乳酸菌は口臭の元となる悪玉菌を退治してくれる善玉菌の代表格で、生きた乳酸菌を腸に届ける事で腸内の悪玉菌を大きく減らしてくれます。
乳酸菌を多く含む食べ物
乳酸菌を多く含む食べ物の代表はやはりヨーグルト。その他にもチーズ、バターのような乳製品、そして味噌、納豆、醤油のような大豆製品です。
乳酸菌を摂取する事で、口臭を抑制・改善してくれるのはもちろん、生活習慣病の改善や老化の防止、さらにはがんの予防まで、その効能は非常に広く、私たちの健康を守ってくれます。
カテキンとは?
カテキンとはポリフェノールの一種で、強力な抗酸化作用や殺菌作用を持っています。
私たちの健康を害する活性酸素を取り除く効果もあり、口臭抑制はもちろん、老化防止や生活習慣病の予防にも役立ちます。
カテキンを多く含む食べ物
カテキンを多く含む代表的なもの、食べ物ではなく飲み物ですね。そう、お茶です。お茶でうがいすると風邪を引かないなど、お茶に含まれるカテキンの殺菌効果は様々な成分の中でもトップクラスです。

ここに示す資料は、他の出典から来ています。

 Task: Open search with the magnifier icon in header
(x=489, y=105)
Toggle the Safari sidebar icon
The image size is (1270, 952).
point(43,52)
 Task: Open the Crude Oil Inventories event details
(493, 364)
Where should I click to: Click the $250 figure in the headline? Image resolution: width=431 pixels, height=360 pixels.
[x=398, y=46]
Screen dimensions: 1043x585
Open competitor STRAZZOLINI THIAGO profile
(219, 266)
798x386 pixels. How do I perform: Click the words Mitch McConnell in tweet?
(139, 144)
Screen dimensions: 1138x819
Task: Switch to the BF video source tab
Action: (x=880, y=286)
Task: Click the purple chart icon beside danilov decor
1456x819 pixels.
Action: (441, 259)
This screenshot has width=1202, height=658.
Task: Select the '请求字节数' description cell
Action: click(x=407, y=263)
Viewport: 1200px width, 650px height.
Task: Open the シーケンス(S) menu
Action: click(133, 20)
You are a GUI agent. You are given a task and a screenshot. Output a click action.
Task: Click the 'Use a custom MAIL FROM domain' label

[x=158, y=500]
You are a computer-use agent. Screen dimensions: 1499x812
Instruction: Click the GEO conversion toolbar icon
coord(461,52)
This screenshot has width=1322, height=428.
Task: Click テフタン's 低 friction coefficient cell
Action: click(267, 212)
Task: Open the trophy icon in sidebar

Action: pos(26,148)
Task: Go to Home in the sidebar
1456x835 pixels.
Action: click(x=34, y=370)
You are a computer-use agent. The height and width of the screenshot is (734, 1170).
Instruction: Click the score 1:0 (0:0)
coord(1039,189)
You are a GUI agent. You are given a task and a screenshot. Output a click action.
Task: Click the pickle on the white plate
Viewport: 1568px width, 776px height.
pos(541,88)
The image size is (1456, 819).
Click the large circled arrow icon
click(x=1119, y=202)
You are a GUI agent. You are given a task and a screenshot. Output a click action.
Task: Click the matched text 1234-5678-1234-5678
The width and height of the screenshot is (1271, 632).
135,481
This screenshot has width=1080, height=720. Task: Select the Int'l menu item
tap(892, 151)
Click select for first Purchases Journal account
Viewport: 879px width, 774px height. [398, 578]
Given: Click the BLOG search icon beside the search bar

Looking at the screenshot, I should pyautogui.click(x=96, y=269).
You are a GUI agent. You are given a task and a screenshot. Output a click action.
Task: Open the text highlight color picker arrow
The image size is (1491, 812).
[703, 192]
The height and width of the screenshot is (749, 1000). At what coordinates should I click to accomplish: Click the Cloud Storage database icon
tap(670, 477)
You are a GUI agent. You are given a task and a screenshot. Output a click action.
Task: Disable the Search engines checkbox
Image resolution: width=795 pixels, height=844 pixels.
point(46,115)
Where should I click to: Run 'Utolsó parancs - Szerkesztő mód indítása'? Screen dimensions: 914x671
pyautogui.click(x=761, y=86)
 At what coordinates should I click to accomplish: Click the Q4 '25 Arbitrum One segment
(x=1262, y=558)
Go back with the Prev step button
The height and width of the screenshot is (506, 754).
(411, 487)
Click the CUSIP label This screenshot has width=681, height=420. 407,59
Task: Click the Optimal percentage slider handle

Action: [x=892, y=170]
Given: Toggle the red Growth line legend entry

また、紅茶やウーロン茶などにもカテキンは含まれていますが、もっともカテキンが多く含まれているのは緑茶です。なお、緑茶を入れたあとの茶葉を口に入れ噛む事は、口臭予防や口腔内の抗菌に良いと言われています。
クエン酸とは?
クエン酸とは、疲労回復や美肌効果、血流改善、痛風予防など、様々な効能を持った素晴らしい成分です。いわゆる酸味成分で、酸っぱい食べ物に含まれている事は多いです。
クエン酸を多く含む食べ物
クエン酸を含む食べ物は、口臭予防の代表格ともいえるレモンや梅干しです。口腔内の殺菌効果を持つ唾液の分泌を促進し、さらにクエン酸自身の抗菌・殺菌効果のダブル効果で口臭を予防・改善してくれます。
その他に、お酢、パイナップル、キウイ、グレープフルーツ、イチゴ、桃、メロンなどにもクエン酸が含まれています。
まとめ
以上、口臭の原因となる成分・物質、そして口臭を予防・抑制・改善してくれる成分・物質についてまとめてみましたがいかがでしたでしょうか?
歯磨きをはじめとしたオーラルケアで口腔内を清潔に保つ事はもちろん必要ですが、普段の食生活から口臭を意識する事で、口臭抑制に効果的な成分や物質を多く摂取する事が出来ます。
何を食べるとどのような成分がどんな効果をもたらしてくれるのか、きちんと知った上で、理解した上で生活する事は口臭ケアにとって非常に重要な事。ぜひ、口臭に良い成分をたくさん摂取して、口臭のない綺麗な息を手に入れましょう。